Museum Collection Accessibility
Overwhelming Collections
Cultural institutions host massive digital collections that are difficult to navigate and explore effectively.
Lack of Engagement
Current digital museum experiences often fail to engage users with interactive storytelling.
Data Visualization Gap
Raw museum datasets aren't transformed into clear, insightful visualizations for the public.
Interactive Museum Data Experience
Data-Driven Interface
User-centered design that makes the Tate Modern's collection more accessible and engaging.
Pattern Exploration
Helps users discover and understand artistic trends and patterns over time.
Data Science + UX/UI
Bridges technical analysis with intuitive design to communicate insights effectively.
Responsive Design
Clean, elegant interface that works across devices for all users.
UX|UI Design Decisions
Multilingual UX: The Language Icon & Global Design
As part of the user-centered design approach, we included a language selection icon (🌐) at the top of the interface to reflect the global nature of Tate Modern’s audience.
Rather than limiting the project to a bilingual experience, we designed the interface to support four languages: English, Spanish, French, and Arabic.
Each language reflects both Tate’s international outreach and the kind of inclusive experience we believe digital cultural spaces should provide.

X Rationale
- The globe icon signals agency: it invites users to navigate the site in the language that feels most natural to them.
- Each version of the site is adapted (not just translated), respecting cultural and linguistic nuance.
- Multilingual support was not an afterthought, it was considered from the earliest stages of layout, flow, and content structure.

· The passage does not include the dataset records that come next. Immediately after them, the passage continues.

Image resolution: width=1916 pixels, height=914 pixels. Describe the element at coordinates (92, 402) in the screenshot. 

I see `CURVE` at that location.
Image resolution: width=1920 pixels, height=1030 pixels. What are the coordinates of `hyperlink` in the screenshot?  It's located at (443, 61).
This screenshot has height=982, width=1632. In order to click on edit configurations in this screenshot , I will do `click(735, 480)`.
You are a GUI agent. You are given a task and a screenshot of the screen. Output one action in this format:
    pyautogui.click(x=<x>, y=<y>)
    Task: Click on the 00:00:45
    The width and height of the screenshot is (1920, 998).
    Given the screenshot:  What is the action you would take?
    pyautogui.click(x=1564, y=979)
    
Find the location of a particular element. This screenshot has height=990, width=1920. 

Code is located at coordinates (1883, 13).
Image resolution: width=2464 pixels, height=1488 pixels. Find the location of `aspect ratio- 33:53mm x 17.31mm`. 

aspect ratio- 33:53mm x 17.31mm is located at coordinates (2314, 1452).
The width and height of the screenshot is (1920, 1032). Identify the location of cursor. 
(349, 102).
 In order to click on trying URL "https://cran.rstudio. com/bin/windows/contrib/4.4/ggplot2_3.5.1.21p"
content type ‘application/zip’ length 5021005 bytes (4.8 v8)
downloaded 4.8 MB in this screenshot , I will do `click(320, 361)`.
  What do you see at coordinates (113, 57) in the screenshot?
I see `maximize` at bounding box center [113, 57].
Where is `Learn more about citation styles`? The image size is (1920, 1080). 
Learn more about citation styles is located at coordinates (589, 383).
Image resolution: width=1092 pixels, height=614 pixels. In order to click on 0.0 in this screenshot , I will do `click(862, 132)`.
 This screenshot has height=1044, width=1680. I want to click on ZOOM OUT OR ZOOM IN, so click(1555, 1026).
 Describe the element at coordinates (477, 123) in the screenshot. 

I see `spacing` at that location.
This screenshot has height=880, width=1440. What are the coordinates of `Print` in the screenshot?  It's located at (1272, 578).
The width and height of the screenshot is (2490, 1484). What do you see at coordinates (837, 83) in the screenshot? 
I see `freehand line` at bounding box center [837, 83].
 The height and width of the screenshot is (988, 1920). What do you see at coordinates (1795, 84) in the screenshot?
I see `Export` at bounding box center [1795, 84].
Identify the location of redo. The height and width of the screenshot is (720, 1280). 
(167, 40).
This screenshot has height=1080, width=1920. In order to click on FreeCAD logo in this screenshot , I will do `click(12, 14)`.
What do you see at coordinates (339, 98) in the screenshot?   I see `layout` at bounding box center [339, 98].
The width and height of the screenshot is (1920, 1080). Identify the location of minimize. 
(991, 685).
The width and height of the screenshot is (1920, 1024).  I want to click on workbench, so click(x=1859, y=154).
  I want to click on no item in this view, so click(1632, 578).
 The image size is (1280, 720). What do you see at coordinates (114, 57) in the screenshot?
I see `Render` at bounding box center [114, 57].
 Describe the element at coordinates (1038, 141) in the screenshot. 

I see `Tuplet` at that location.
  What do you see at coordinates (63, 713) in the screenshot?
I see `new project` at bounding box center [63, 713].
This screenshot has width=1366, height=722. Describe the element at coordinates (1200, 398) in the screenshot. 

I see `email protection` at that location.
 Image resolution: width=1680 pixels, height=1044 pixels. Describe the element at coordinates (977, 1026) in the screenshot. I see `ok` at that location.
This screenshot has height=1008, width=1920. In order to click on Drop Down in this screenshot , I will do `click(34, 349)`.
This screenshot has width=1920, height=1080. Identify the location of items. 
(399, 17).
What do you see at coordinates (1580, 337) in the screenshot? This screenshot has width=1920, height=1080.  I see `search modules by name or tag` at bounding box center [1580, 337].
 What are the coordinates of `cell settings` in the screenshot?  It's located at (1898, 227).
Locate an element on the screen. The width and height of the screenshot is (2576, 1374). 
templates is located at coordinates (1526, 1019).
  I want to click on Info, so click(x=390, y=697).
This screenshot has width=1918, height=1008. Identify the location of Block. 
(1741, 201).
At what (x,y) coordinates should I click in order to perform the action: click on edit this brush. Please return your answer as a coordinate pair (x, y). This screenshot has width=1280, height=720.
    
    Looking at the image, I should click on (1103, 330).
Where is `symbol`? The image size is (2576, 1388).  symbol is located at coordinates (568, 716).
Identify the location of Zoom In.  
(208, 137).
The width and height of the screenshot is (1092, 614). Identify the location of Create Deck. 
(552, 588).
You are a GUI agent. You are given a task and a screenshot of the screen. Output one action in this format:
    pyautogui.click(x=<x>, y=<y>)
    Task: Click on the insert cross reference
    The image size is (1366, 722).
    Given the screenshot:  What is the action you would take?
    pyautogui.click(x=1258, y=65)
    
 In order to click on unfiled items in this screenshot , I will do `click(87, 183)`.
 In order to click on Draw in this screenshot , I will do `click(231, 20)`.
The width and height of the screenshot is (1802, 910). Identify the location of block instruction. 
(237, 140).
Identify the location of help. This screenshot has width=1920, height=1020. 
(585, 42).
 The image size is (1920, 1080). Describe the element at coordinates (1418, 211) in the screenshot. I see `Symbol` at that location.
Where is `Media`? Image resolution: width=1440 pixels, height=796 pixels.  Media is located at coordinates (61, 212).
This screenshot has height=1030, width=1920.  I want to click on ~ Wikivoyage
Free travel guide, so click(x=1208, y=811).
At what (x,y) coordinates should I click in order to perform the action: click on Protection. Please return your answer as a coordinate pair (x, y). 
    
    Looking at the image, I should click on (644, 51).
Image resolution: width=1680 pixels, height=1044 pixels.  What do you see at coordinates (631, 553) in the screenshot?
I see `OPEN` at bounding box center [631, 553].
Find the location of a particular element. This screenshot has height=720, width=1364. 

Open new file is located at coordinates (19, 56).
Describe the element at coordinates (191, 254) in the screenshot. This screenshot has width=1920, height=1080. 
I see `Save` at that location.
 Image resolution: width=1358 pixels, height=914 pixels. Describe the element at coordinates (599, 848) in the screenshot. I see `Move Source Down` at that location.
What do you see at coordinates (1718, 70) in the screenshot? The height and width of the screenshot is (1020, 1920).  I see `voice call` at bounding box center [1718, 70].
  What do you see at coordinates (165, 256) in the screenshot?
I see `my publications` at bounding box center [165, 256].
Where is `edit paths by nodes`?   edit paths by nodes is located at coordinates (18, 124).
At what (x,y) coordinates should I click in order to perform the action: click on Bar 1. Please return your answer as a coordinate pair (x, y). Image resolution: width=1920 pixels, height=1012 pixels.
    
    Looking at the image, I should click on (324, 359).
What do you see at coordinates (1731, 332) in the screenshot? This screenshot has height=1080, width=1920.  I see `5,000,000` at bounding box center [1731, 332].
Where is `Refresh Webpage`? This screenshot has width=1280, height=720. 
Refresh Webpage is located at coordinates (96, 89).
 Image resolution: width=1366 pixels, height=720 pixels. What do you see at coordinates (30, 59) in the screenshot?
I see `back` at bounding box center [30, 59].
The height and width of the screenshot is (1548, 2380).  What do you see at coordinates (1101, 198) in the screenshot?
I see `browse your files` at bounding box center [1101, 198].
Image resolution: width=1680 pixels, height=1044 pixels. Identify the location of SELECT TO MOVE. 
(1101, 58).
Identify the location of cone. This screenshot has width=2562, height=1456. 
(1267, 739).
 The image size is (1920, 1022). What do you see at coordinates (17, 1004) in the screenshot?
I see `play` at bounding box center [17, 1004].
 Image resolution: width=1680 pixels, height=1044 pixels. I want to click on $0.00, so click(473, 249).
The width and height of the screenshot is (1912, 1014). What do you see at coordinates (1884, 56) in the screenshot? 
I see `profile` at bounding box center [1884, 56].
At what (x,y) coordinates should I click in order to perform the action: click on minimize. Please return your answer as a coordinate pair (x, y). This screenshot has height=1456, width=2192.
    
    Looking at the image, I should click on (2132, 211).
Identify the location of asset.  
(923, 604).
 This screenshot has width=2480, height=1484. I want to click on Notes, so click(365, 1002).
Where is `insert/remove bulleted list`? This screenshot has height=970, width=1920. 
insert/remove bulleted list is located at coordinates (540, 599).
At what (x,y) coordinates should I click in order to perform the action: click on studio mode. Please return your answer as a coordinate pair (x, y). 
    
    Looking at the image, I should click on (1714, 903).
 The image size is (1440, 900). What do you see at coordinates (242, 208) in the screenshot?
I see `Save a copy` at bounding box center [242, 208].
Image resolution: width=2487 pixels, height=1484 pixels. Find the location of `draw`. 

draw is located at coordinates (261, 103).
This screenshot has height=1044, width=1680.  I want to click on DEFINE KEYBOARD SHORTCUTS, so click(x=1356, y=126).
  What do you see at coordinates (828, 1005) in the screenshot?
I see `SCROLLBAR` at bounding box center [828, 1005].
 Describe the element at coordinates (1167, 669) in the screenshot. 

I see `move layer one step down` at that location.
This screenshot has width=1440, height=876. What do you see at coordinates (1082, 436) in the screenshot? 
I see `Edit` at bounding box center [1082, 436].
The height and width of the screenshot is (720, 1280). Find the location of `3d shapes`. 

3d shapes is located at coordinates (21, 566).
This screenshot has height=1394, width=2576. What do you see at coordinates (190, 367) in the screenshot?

This small symbol encapsulates a large message:
“Design is only universal when it speaks everyone’s language.”
Audience Demographics
Young International Visitors
Under-35s make up 70% of visitors during special events like the 25th anniversary weekend.
Tate Collective Membership
The 16-25 age group has surpassed 180,000 members, making it the largest youth arts membership program globally.
International Audiences
International visitors constitute more than half of Tate's website and museum traffic.
UX Considerations
Multilingual navigation
Mirrors Tate's real-world goal of reaching visitors from Europe, North Africa, Middle East, and beyond.
Data driven decisions
Analytics from Google Colab showed a diverse user base and usage patterns, reinforcing the need for language options and intuitive navigation.
Audience-Driven Design
Core youth audience
Young users (16-24) form a core audience, though European student attendance has declined due to Brexit and COVID—but UK domestic youth engagement remains very high (The Art Newspaper).
Interactive data visuals
Were shaped by this demographic—offering exploration by artist, period, or medium in all supported languages.

Navigation & Layout
The home page introduces the theme with clarity and aesthetic calm, using a neutral tone that lets the artwork and data stand out.
Section Structure
Context → dataset → visualizations → design decisions.
User Flow
Scroll and anchor points guide users through a linear narrative with room for exploration.
Color & Typography
Inspired by museum placards and gallery walls, the palette is muted but elegant.
Typography Goals
• Respect the serious tone of data and art
• Provide hierarchy for interpretation (headings vs captions)
Visual Elements
Chart Implementation
Each chart and visualization is placed contextually to align with the surrounding narrative.
Data Presentation
Exported directly from the Google Colab analysis (Python) and supplemented with design elements to avoid "raw" data feel.
Visual Balance
Ensures the visuals don't overwhelm, but enhance comprehension.
Behind the Interface
The insights displayed were derived from deep exploratory analysis using Python in Google Colab.
Dataset:
Tate Modern Museum Collection
📁 3,332 entries | 🧠 Source: CORGIS Project
Cleaning & Processing:
- Removed null values (common in technique/year fields)
- Encoded categorical variables (e.g., artist, medium)
- Extracted useful metrics like most frequent authors, year of creation ranges, and popular mediums
Key Visual Findings:
- Peak periods of artistic production
- Top represented artists and their contribution over time
- Techniques and formats dominating modern art
- Correlations between artwork year and material type
All graphs were customized and exported as visuals for integration.
Tools
▸ Google Colab (data wrangling & visualizations)
▸ Google Sites + HTML structure (publishing & layout)
▸ Python Libraries: pandas, seaborn, matplotlib
Interactive Website
The site serves both as:
- A case study in digital museum access
- A portfolio piece blending narrative UX with data fluency
Notes to My Future Self
“Design is about empathy. Data is about clarity. This project taught me how to merge both, letting the user explore complex cultural data with comfort and curiosity.”
By designing for both visual clarity and multilingual inclusivity, I transformed a cold dataset into a living interface, one that invites users to slow down, observe, and interact.